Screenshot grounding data

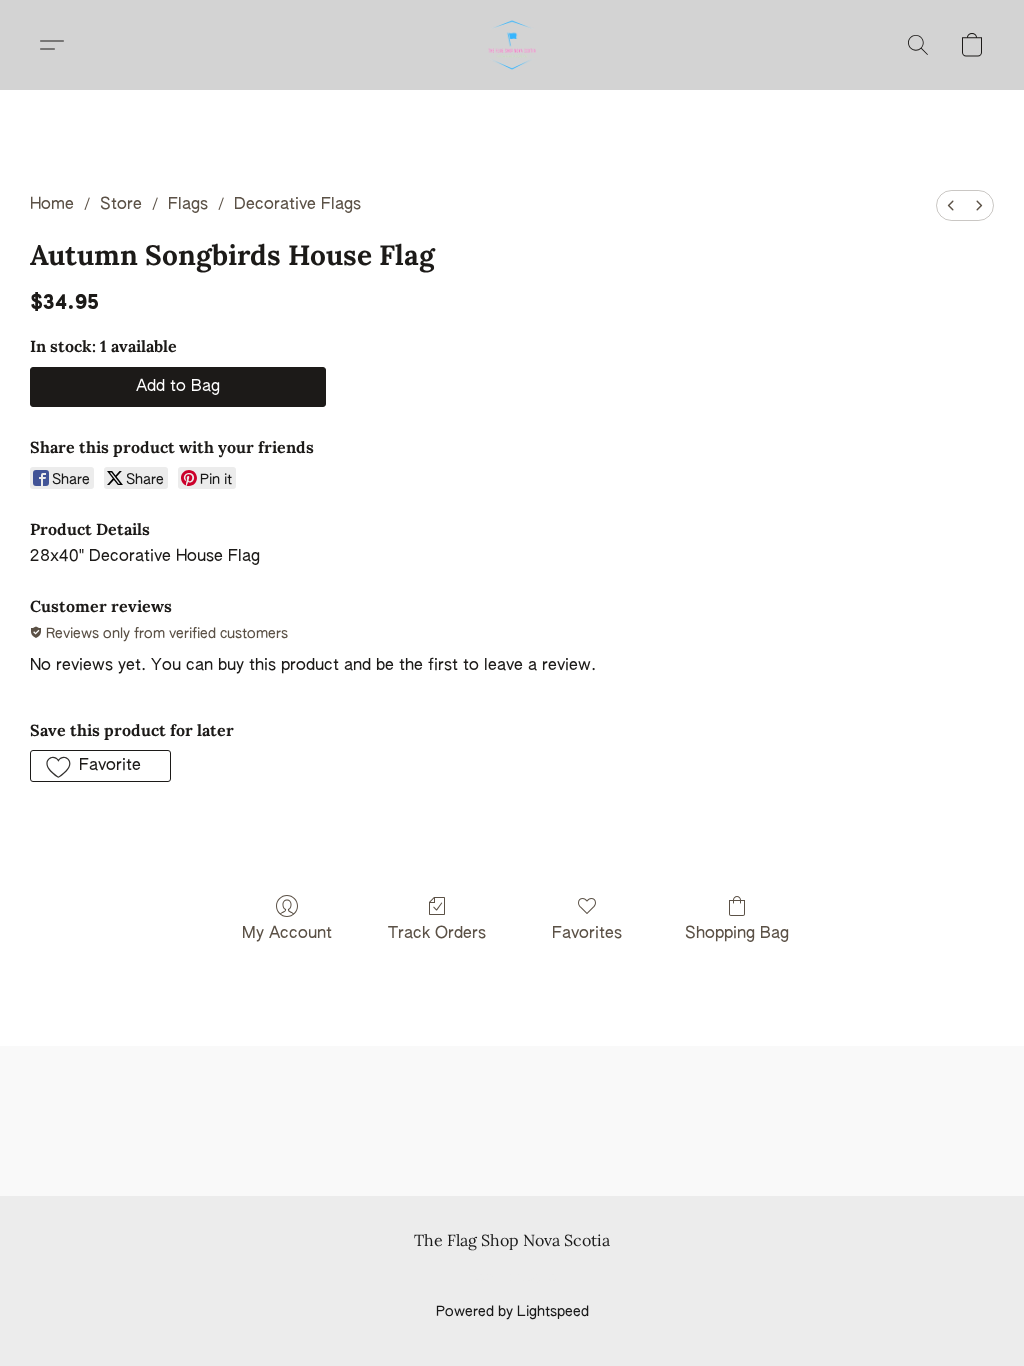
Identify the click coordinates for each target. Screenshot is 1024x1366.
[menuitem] (951, 205)
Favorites (587, 934)
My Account (287, 934)
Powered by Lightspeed (512, 1312)
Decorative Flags (297, 205)
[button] (512, 45)
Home (52, 205)
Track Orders (437, 934)
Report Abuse (512, 1278)
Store (121, 205)
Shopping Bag (737, 934)
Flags (188, 205)
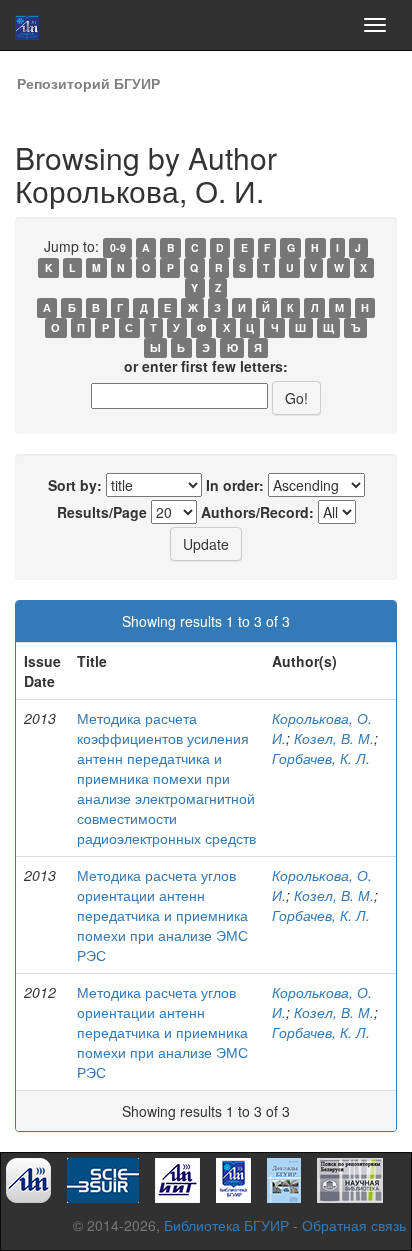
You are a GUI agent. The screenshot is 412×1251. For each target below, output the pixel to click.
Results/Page (102, 512)
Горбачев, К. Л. (321, 758)
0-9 (118, 247)
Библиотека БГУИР (226, 1225)
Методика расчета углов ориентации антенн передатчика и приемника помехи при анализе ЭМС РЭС (162, 915)
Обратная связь (354, 1225)
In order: (235, 485)
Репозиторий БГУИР (88, 83)
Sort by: (75, 485)
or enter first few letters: (206, 366)
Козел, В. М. (334, 738)
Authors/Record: (257, 512)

What you are asked to do:
Leaving the pictures aside, copy exactly and only the lines from the one holding "Home (52, 205)" through the final line of the data, both ends kept.

Finished exercise:
Home (52, 205)
Track Orders (437, 934)
Report Abuse (512, 1278)
Store (121, 205)
Shopping Bag (737, 934)
Flags (188, 205)
You are a GUI agent. The screenshot is 412×1251. For each target below, output the pixel to click.
Results/Page (102, 512)
Горбачев, К. Л. (321, 758)
0-9 (118, 247)
Библиотека БГУИР (226, 1225)
Методика расчета углов ориентации антенн передатчика и приемника помехи при анализе ЭМС РЭС (162, 915)
Обратная связь (354, 1225)
In order: (235, 485)
Репозиторий БГУИР (88, 83)
Sort by: (75, 485)
or enter first few letters: (206, 366)
Козел, В. М. (334, 738)
Authors/Record: (257, 512)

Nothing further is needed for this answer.